For a special report in December, CNN's Anderson Cooper talked to John Walsh, host of TV's "America's Most Wanted," about human trafficking in the United States. Here's an edited transcript of the interview.
WALSH: It's all - it's all over this country, and I don't think politicians or the criminal justice system has really dealt with it. It's the ugly underbelly of America.
It's something - save the whales is a good thing, save the polar bears, save the Amazon, but this is ugly, ugly stuff. There's three big revenue streams for illegal activity. No. 1 is drugs. We all know that. Tied with number two with illegal arms and guns is sex trade.
And who is the No. 1 country that engages in sex trade and use of illegal workers and keeping them in slavery like those women? It's America. And we have Central Americans. We have Mexicans -
COOPER: Tens of thousands of people are brought - are trafficked into the United States for this, for slavery.
WALSH: For sex, for work, work they don't want to do, work they don't have to do, seven days a week. Brutalized, scared to death, threatened with, "We'll kill you. We'll kill your family."
I think it's the underbelly of this rich, rich country we live in that touts personal freedoms all over the world. We are the freest country in the world. Every time I come back, I say thank God that I live in America.
But we're also a great country in denial. We're a country that says freedom of sex, freedom of speech. How about freedom of life? Of trying to live your life not being exploited and not being used in sex trade or working in a job that you're terrified to tell anybody.
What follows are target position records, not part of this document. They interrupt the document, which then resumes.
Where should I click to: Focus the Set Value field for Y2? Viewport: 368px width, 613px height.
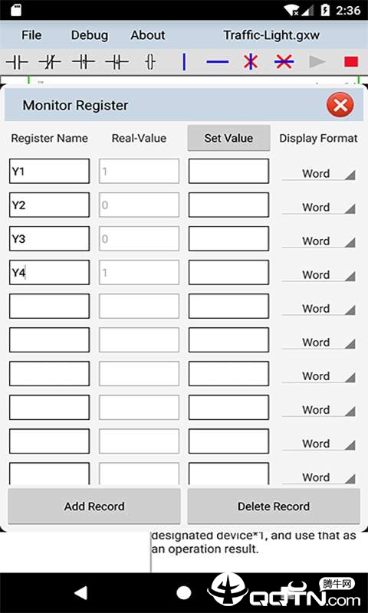(228, 205)
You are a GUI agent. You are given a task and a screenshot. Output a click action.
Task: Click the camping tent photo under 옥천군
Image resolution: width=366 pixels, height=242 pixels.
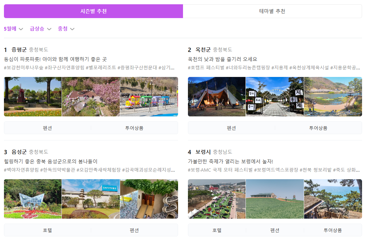click(216, 96)
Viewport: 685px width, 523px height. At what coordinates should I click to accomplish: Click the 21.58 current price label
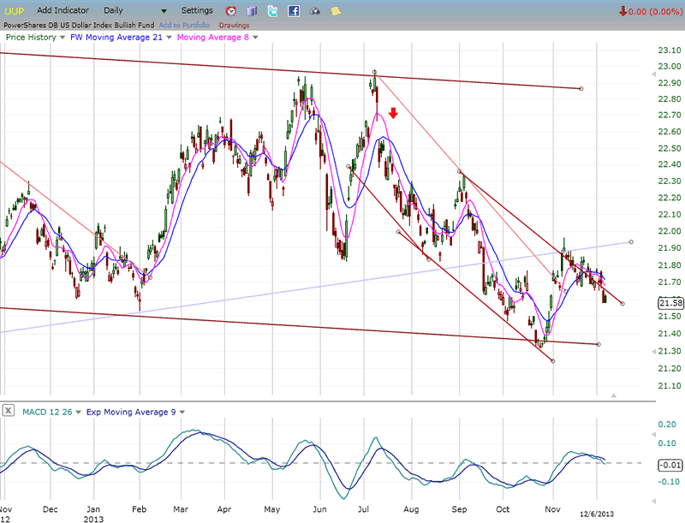(x=670, y=302)
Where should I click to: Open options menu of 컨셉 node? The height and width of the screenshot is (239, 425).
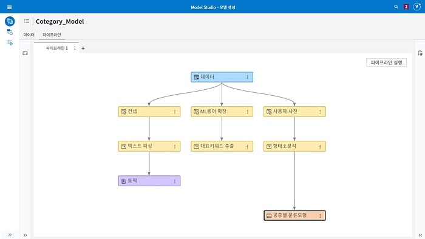(175, 112)
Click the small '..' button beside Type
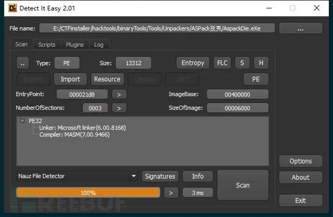Image resolution: width=333 pixels, height=217 pixels. [22, 63]
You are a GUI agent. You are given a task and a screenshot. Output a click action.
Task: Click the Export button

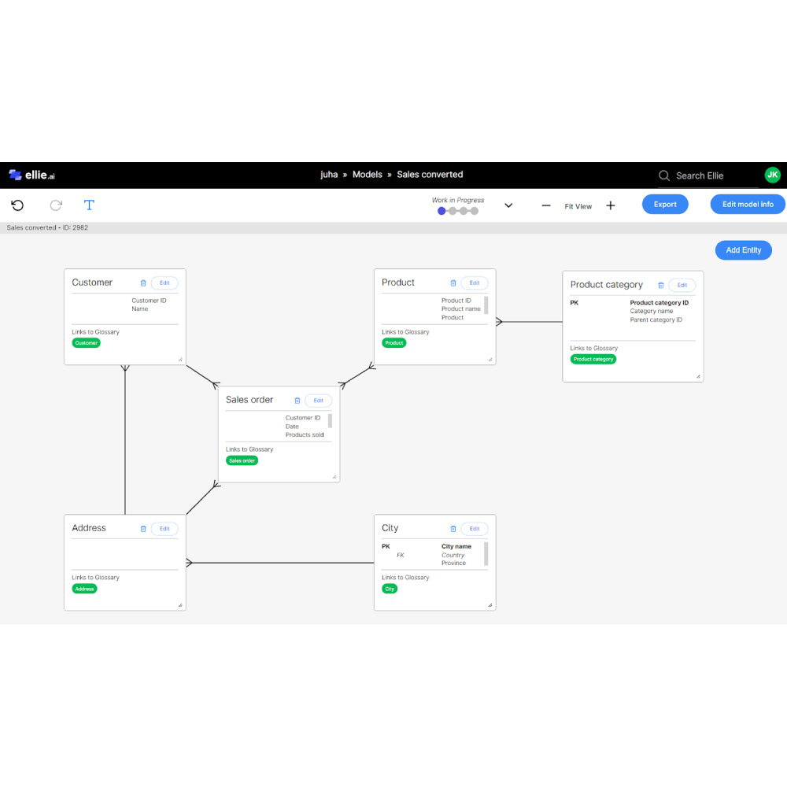coord(665,204)
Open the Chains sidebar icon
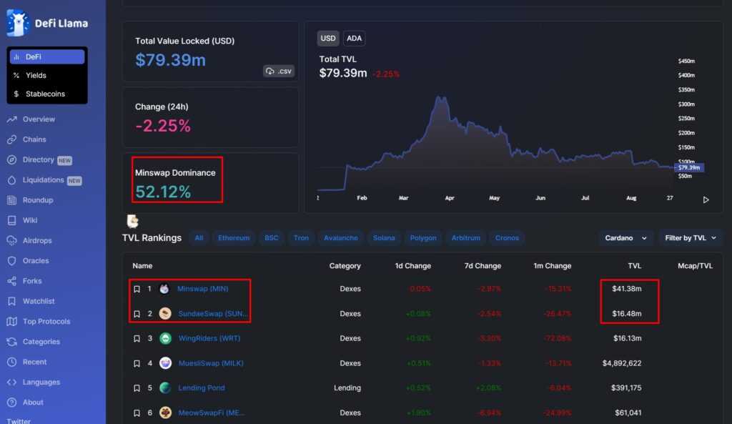 pos(11,139)
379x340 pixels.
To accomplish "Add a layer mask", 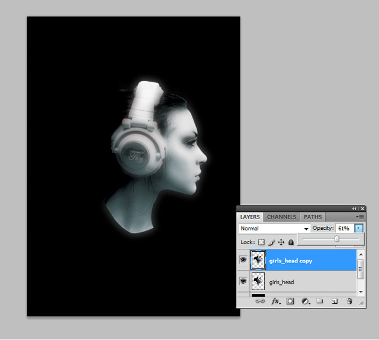I will click(290, 301).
COOPER: And I guess, I mean, some people say, well, look, these women were brought in from Africa working in this hair salon. They weren't chained up. They weren't, you know. They were coming and going. They were walking to work every day. Why didn't they try to escape? I guess the answer to that or one of the answers is, had they tried to escape, they were afraid of being deported and being sent back.
WALSH: Of retribution. I mean, the people who manipulate these people are good at it. They brought them in. They smuggled it in. Look at the Mexican people that have been smuggled in here. I've done many cases of Mexican pimps and madams. A woman who smuggled in young girls from Mexico telling them that they're going to be maids, again, at the Ritz Carlton. They're going to be a waitress at an Applebee.
And where are they brought to? South Florida where I'm from or they're brought to Southern California or Texas. And they're brutalized by - pimps control them and say, "I'll kill you. You don't tell anybody. Or we'll get back into Mexico and we'll kill your loved ones. We know exactly where you're from. We got you from your family."
COOPER: Do you think the law knows how to deal with this? I mean, the trafficker in the case of the Africans in the hair salon got 27 years. That's an extraordinarily long sentence for - it's a rare sentence.
WALSH: It's a bellwether. It's great. It sends that large message that, if you're going to bring people into this country illegally and exploit them, you're going to pay for it. And I think law enforcement's ready to saddle up for years. They just don't have the resources.
The FBI and the National Center for Missing and Exploited Children just partnered up in a nationwide sting. And they arrested 900 people that were involved in sex trafficking of little children, of teenagers, girls, 12, 13 years old. They got - I forget how many kids that they got out of that. Something like 30 kids they got out of it.
They've been wanting to do this for years. They need the mandate. They need the money. They need the training. They need the resources. And they need the politicians to say it's not just enough to deport these guys and push them back over the border. They're going to come back in six months and they're going to operate somewhere else.